Título: Consumidor vai além do arroz e feijão
Autor: Chiara, Márcia De
Fonte: O Estado de São Paulo, 16/10/2010, Economia, p. B12

Com o reforço de produtos mais sofisticados, desembolso médio nos supermercados cresceu 19% no primeiro semestre

O brasileiro está consumindo mais alimentos e itens de higiene e limpeza sofisticados. O gasto com produtos tidos como supérfluos cresce a um ritmo que chega a ser quase o dobro do registrado com itens básicos. Ganho de renda, emprego formal crescente, crédito farto e preços estáveis explicam o aumento de produtos no carrinho de compras. Os supermercados comemoram a tendência, pois obtêm maior lucro com esses itens.

Entre alimentos e artigos de higiene e limpeza considerados "não básicos", como sorvete, fralda descartável e detergente líquido para roupas, por exemplo, o desembolso médio aumentou 19% no primeiro semestre em relação a igual período de 2009, aponta pesquisa da Kantar Worldpanel. Enquanto isso, o gasto médio com produtos básicos, como óleo, açúcar e sabão em pó, cresceu 10%.

Segundo a pesquisa, que visita semanalmente 8,2 mil domicílios em todo o País para avaliar o comportamento de compras de 65 produtos, dos quais 23 básicos e 42 não básicos, o movimento de sofisticação do consumo é generalizado. "Todo mundo está sofisticando o consumo, especialmente as camadas de menor renda", afirma a diretora comercial da Kantar Worldpanel, Christine Pereira.

As classes D e E ampliaram em 23% as compras de itens supérfluos em valor no primeiro semestre na comparação com 2009, diz ela, enquanto os estratos A/B aumentaram a compra desses produtos em 17%. Na classe C, a alta foi de 19%.

Já a expansão do gasto com produtos básicos foi de 10% para todas as classes no mesmo período. A pesquisa considera como classes A/B as famílias com renda média mensal entre R$ 2.012 e R$ 9.733, a classe C com rendimento médio de R$ 1.587 e as classes D/E com renda média mensal familiar de R$ 950.

"Não há mais grandes paredões de sacos de arroz nos supermercados como no passado", diz o vice-presidente de Relações Corporativas do Grupo Pão de Açúcar, Hugo Bethlem.
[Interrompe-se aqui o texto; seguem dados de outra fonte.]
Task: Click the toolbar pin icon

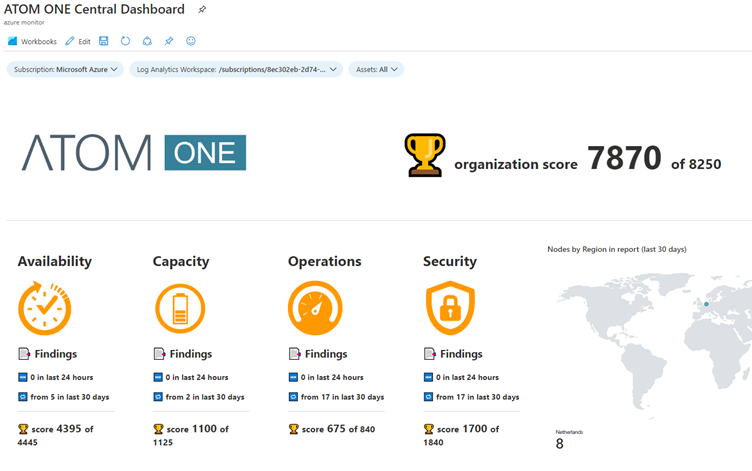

Ele confirma que, com o ingresso de cerca de 25 milhões de brasileiros na classe C, os consumidores passaram a buscar um cardápio mais diferenciado. Bethlem conta que a venda média na sua empresa cresceu nos últimos tempos tanto em número de itens quanto em valores absolutos.

Feijão e arroz. O presidente da Associação Brasileira de Supermercados (Abras), Sussumu Honda, ressalta que o consumo de arroz e feijão não tem crescido no mesmo ritmo de outros alimentos industrializados. A economista do Santander Luiza Rodrigues explica que é normal que os produtos básicos não aumentem de forma acelerada quando há ganhos de rendimento. "A renda excedente tende a ser direcionada para outros setores do comércio", diz ela.

Para a economista, o que sustenta essa mudança é o emprego e a renda. Em agosto, último dado disponível, a taxa de desemprego medida pelo IBGE foi a menor em 15 anos, descontadas as influências sazonais. O indicador ficou em 6,7%. "Para setembro, esperamos um resultado ainda menor, de 6,5%", diz Luiza.

Outro pilar desse movimento, aponta, é o crescimento da massa de renda, que foi 8,8% maior em agosto deste ano na comparação com o mesmo mês de 2009, descontada a inflação do período. "É um ritmo incrível que não se via há muito tempo."

Fabio Romão, economista da LCA Consultores, pondera que essa mudança é resultado de combinação favorável de fatores que ocorrem há algum tempo. De 2004 a 2008, o PIB cresceu de forma sustentada. Além disso, desde 2004, o rendimento médio real dos trabalhadores das classes D e E aumentou acima da média da população.

Honda, da Abras, confirma o aumento da procura por produtos mais sofisticados, principalmente pelas camadas de menor renda. Mas observa que há diferenças em relação a outras épocas. No passado, diz, a economia crescia por um curto período e depois recuava. Por isso, o consumidor apenas experimentava esses itens. Agora, os produtos sofisticados foram incorporados à cesta de compras porque o ritmo de atividade tem se mantido.